▸ THE TASK
Show each line in the listing below that contains the word "panel".

▸ EXERCISE INPUT
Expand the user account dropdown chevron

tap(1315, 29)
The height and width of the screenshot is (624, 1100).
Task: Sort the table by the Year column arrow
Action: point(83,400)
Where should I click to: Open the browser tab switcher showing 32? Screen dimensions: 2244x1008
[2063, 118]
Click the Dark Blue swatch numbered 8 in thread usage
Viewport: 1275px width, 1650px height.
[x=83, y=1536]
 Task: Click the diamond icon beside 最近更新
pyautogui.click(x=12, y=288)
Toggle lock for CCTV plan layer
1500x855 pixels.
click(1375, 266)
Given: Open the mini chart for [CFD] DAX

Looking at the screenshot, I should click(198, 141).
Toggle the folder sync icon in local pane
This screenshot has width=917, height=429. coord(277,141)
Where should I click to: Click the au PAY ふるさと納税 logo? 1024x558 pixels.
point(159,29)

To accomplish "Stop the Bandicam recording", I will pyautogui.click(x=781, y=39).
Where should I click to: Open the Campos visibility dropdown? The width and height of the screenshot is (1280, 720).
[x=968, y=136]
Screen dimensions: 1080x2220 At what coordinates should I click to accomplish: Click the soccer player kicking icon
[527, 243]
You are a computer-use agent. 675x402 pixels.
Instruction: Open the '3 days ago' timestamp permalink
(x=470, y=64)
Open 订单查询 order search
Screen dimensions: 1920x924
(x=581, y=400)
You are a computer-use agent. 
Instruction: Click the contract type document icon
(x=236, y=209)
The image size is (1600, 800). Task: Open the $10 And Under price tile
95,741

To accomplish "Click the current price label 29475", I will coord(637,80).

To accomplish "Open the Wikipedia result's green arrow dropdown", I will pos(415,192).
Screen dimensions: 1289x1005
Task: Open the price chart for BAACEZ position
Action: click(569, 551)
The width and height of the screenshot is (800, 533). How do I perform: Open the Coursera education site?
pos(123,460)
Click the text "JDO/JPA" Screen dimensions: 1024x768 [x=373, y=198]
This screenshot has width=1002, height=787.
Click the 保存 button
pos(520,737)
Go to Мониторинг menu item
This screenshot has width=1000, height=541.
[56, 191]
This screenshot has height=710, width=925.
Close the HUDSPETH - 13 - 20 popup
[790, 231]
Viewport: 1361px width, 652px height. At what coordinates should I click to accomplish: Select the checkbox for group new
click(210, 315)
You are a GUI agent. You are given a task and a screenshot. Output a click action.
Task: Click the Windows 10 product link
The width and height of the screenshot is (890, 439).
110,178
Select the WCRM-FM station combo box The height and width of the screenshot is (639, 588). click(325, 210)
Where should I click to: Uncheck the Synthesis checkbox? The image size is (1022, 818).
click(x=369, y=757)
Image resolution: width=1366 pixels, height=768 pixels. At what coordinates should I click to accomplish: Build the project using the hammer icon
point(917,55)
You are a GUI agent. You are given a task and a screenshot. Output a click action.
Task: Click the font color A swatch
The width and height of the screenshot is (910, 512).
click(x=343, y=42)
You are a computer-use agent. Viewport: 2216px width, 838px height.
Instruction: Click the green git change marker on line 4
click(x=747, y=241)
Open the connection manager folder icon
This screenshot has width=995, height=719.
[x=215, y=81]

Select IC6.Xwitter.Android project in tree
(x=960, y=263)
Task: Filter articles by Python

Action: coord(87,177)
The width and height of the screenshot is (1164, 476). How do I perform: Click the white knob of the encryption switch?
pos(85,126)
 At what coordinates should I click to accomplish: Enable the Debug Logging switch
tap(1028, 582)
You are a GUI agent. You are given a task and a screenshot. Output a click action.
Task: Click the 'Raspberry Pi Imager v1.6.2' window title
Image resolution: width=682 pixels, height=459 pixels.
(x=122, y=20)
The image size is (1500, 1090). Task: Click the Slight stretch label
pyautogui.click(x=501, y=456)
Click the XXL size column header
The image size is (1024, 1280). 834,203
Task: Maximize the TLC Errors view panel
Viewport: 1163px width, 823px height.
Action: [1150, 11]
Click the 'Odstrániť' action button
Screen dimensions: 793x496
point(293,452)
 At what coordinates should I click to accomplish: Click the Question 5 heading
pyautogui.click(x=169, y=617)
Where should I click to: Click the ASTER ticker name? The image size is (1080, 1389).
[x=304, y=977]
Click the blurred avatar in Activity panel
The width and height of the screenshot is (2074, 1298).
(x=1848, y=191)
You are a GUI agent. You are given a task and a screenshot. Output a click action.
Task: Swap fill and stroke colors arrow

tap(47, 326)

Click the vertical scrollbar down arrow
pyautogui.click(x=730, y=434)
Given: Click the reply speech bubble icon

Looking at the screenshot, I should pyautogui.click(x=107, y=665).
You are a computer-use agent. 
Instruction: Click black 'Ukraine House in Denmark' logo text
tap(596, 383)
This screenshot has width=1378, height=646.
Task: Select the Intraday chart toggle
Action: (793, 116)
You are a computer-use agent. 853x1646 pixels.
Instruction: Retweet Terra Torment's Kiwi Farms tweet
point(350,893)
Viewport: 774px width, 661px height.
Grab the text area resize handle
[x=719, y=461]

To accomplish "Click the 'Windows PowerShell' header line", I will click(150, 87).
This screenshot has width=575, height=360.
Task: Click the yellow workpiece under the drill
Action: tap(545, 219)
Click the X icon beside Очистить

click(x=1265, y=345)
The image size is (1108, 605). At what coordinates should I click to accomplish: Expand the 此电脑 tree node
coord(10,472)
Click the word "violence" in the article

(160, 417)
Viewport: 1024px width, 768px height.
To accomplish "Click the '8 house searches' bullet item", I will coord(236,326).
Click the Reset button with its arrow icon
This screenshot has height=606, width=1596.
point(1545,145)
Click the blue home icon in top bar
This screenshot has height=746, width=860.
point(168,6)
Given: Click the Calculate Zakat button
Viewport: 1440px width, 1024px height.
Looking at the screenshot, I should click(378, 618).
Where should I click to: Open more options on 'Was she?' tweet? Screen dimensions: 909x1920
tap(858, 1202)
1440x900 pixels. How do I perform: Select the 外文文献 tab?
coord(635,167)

▸ SOLUTION TO THIS EXERCISE
Task: Maximize the TLC Errors view panel
Click the blurred avatar in Activity panel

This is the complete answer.